Mission Control: 10K
Training with added hindsight

When you've got a big race coming up, it's tempting to look for clues in your training to work out how things will turn out on the day. A recent race is always a helpful guide, using a Race Time Calculator - but if you've nothing to compare with, it can be pretty difficult to estimate whether you're destined for the stars!
Of course, it's always impossible to know exactly. The course may be hillier or rougher than you expected; the wind may be blowing a gale; you can get the fuelling wrong; you can mess up your pacing strategy, or have an unrealistic target in mind. You might be tired, hungover, or plagued by demons. Your shoelace could come undone.
And that's just race day!
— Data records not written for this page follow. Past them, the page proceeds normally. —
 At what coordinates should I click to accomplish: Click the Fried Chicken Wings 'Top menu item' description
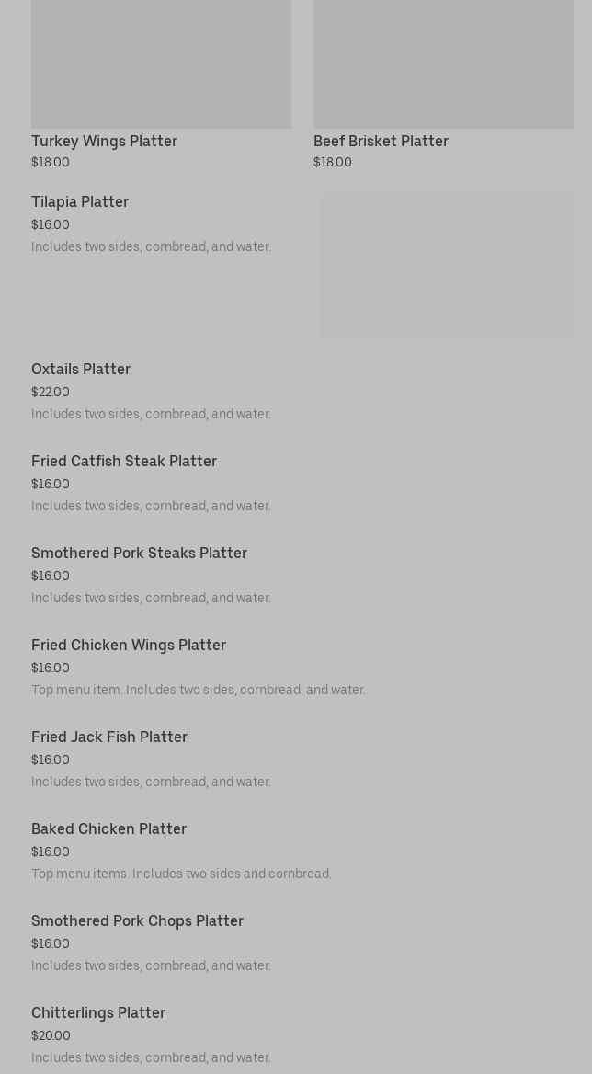tap(198, 690)
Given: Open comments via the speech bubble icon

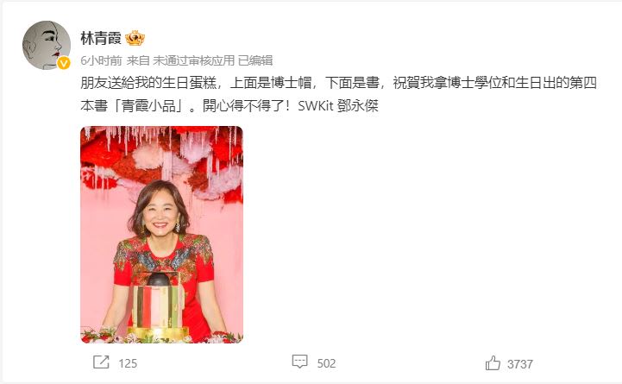Looking at the screenshot, I should [300, 362].
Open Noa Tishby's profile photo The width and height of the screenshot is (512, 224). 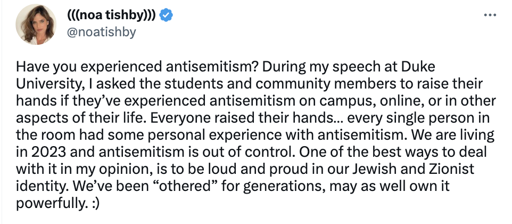click(x=34, y=27)
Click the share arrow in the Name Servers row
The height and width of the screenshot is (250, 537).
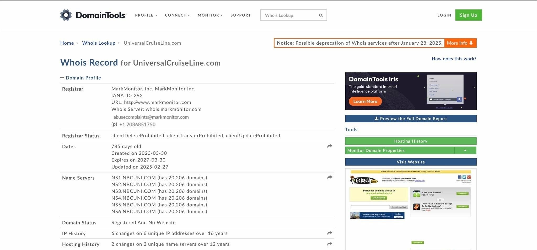point(330,178)
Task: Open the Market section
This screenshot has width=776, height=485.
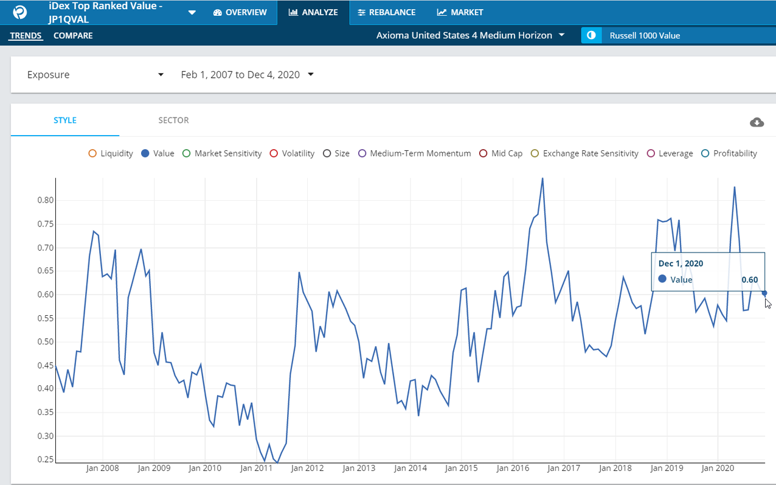Action: pyautogui.click(x=460, y=12)
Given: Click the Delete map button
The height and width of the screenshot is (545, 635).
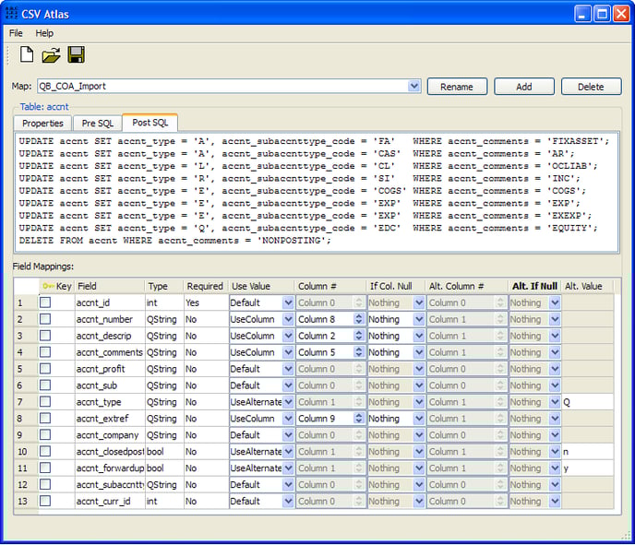Looking at the screenshot, I should click(x=591, y=87).
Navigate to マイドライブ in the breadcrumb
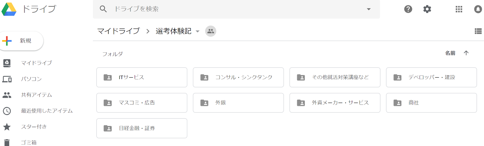Image resolution: width=484 pixels, height=146 pixels. click(x=119, y=31)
During those long weeks of training, there are an enormous number of variables at play. There are so many different training plans and methodologies, and variations enforced upon us by the pressures of life - it's hard to know where you stand.
Fortunately, we have a lot of data on Fetch - 75,000 10k performances, from over 10,000 runners. And of those performances, 25,288 come complete with oodles of information about the training that took place beforehand. Thousands of chunks of hindsight, enabling us to predict and shape the future!
When looking for patterns, it's important to think about things that might obscure them. For example, new runners are in an excellent position to set their best times. It's a guarantee in the first race of course, but a typical newbie will set a new PB three times in their first five 10k races. But by your 20th race, you're doing well if you've beaten your PB six times.
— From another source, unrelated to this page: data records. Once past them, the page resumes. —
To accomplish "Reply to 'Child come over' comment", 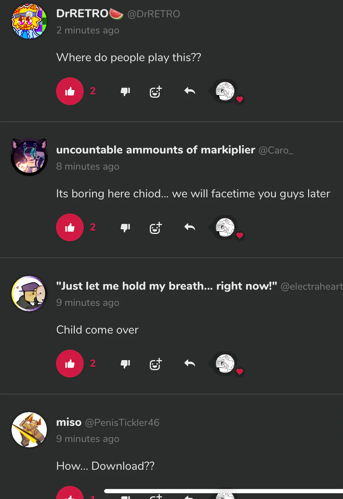I will [190, 364].
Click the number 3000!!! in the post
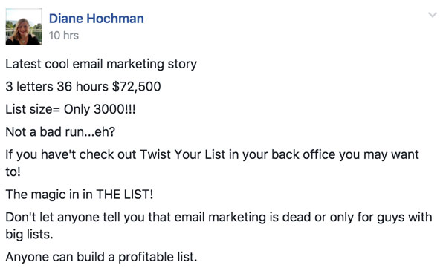This screenshot has width=446, height=271. (x=114, y=109)
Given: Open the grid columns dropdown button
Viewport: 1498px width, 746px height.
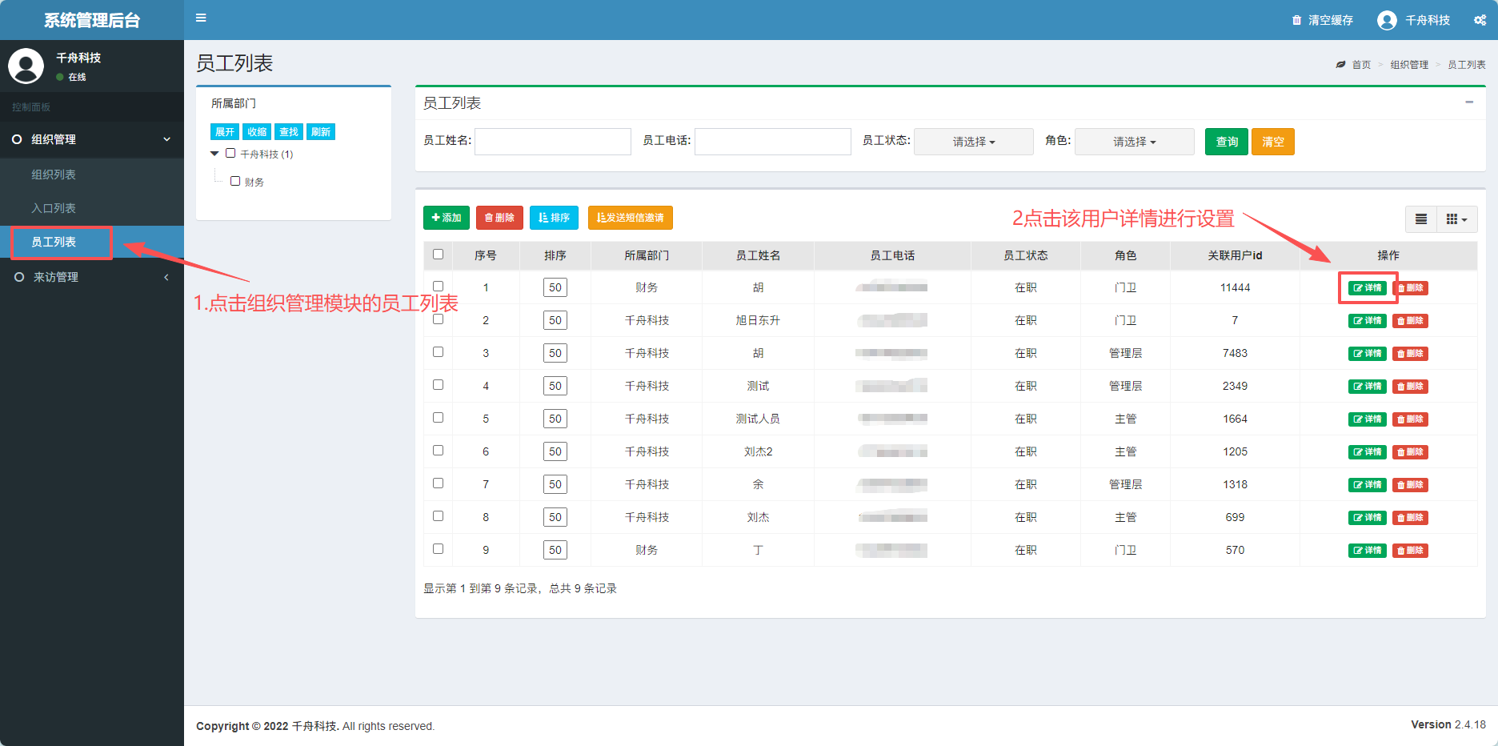Looking at the screenshot, I should coord(1456,219).
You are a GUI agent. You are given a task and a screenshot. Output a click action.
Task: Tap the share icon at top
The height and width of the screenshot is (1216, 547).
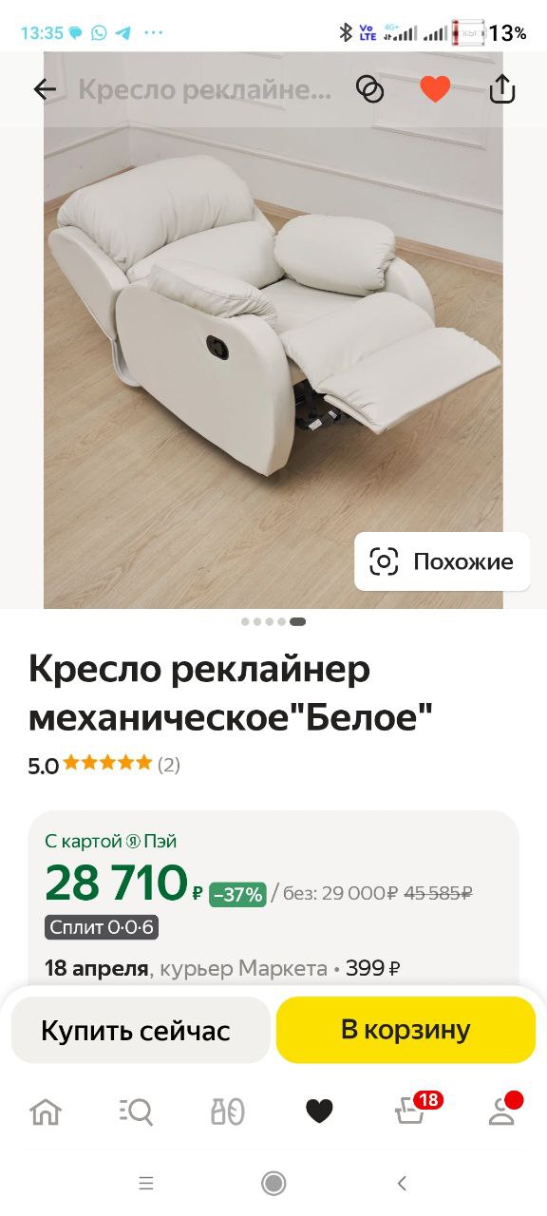click(501, 88)
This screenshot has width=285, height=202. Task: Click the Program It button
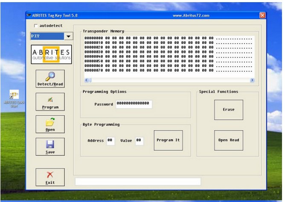168,140
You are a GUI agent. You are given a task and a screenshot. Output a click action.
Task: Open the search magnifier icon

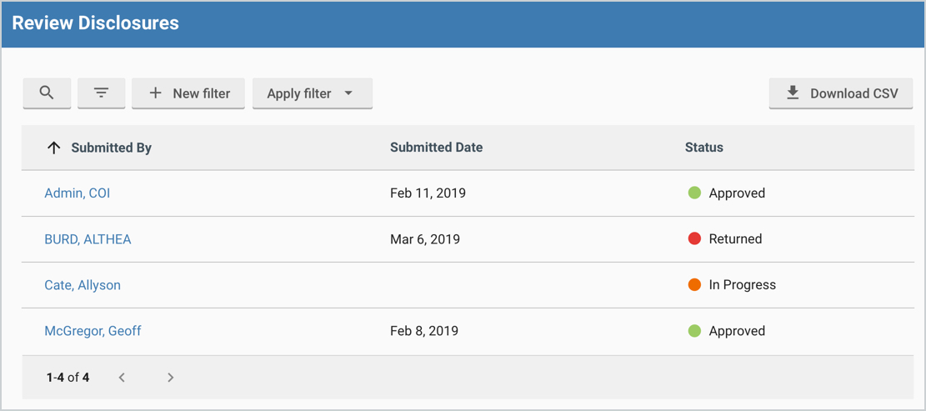pos(47,93)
To remove this "new runner" effect, the data was restricted to runners who had completed at least five 10k races. Further to this, the list of performances was whittled down to those runners who had set new bests. We can make the assumption everything went right on the day - and if it didn't, they at least got a PB - and it's hard to turn the idea of that down, right?
My study then looked at the ten weeks leading up to each of these performances, in order to establish some patterns in training. I grouped the runners into two-minute bands, and looked at their mileage, pace, and the amount of time that they committed to their training.
The overall training mileage graph below shows a strong correlation between training volume and race outcome. Faster runners tend to run more miles. But although this does seem to fit in with a lot of runners' experiences, there are statistical and common-sense factors that mean you should be cautious about making mileage your one and only king.

Within each of these performance groups, there's quite a bit of variation. Within the 40 minute group (composed of 490 runners), the variation in mileage was reasonably large. Ten percent of them ran less than 190 miles in training, and ten percent ran more than 443 miles.

It raises some questions that are unfortunately beyond the scope of this study. How do some runners manage a 40-minute 10k on much less mileage? Are the runners who do more than 300 miles wasting some of their efforts? If you have 300 miles to ‘spend', can you use them more profitably, and get a better race time?
Returning to our 10k performance groups, it's also clear that runners at the faster end of the scale devote more days to their running - but those of you who are considering running yourselves into the dirt should note that even 34-minute 10k runners devote at least two days a week to non-running activities. Rest is important!

But perhaps one of the key things to note is the relationship between race pace and training pace. Over the years I've seen lots of people who have set out with the best intentions to improve their times, but have tried to do this by going out and doing absolutely everything faster. And it often ends in injury or apathy, way before those glittering personal bests have taken so much as a scratch. Yes, it's likely that to get faster, you need to do some of your runs faster. But not all of them.
The blue line on the final graph (above) shows race pace (in minutes per mile) for each of our performance groups. The join between the green and orange bars represents the typical (median) pace that each group trains at. As a rule of thumb, typical average training pace is about 90 seconds/mile slower than race pace. The upper and lower bounds of the bars show the typical range of training paces that each group trains at. For example, the 40 minute group (that's 6:26/mile for a 10k) have an average training pace of 7:59/mile, but their recorded training entries typically vary from 5:46/mile down to 10:12/mile.
Yes, you heard that right. Even sub-40 runners will still include MUCH slower runs in their training regime. Diversity of pace is an important part of your training regime, irrespective of your abilities. As we've seen in Be Your Own Boss, the physiological benefits of training are heightened when you learn to target specific paces, and by remembering that each type of training run has a purpose and an associated pace - rather than going off like a rocket all the time.